Vavi emphasised this would only be a temporary solution.
"We will not reveal what we believe should be really a long-term solution for now because that is subject to discussions with the ANC."
Vavi rejected an earlier comment by Deputy President Kgalema Motlanthe, at a media briefing on e-tolling, that a decision taken in a meeting between the ANC and Cosatu to delay the Gauteng e-tolls by a month was just a suggestion.
"It's quite annoying... to be told that our agreement with the ruling party is a mere recommendation to the superpower, the government," Vavi said.
In April, while the High Court was hearing the e-toll arguments, the ANC and Cosatu decided to postpone implementation of the tolls.
"The ANC says it is a strategic political sector. When we engage it we engage a strategic political sector, not an NGO that can only make recommendations to the superpower, being government," Vavi said.

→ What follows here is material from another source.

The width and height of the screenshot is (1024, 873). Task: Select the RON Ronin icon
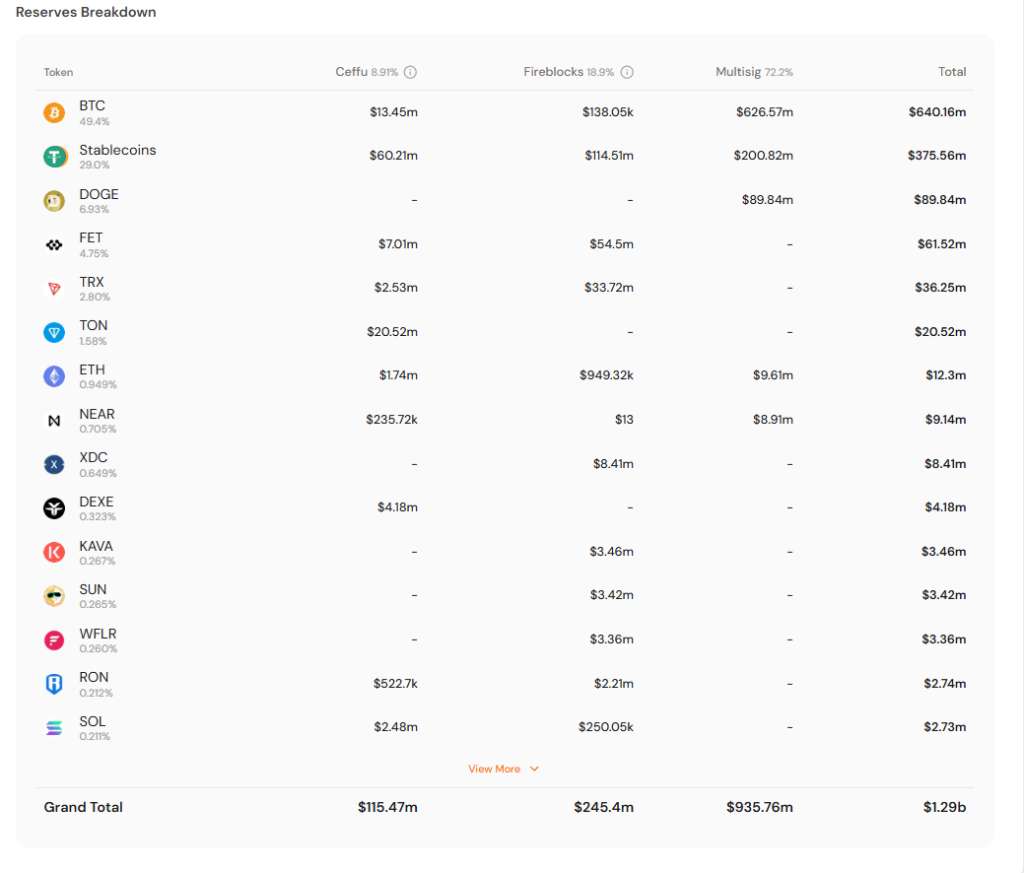[54, 684]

The ANC, chosen by a majority, was the most important player in South Africa, not the government, he argued.
Cosatu president Sdumo Dlamini said the union federation expected the ANC to have communicated the outcome of that meeting to the government.
"The actual effect of that particular discussion was indeed the announcement that was made by the ANC, not Cosatu, that we have agreed to postpone or defer the implementation of the e-tolling for 30 days," Dlamini said.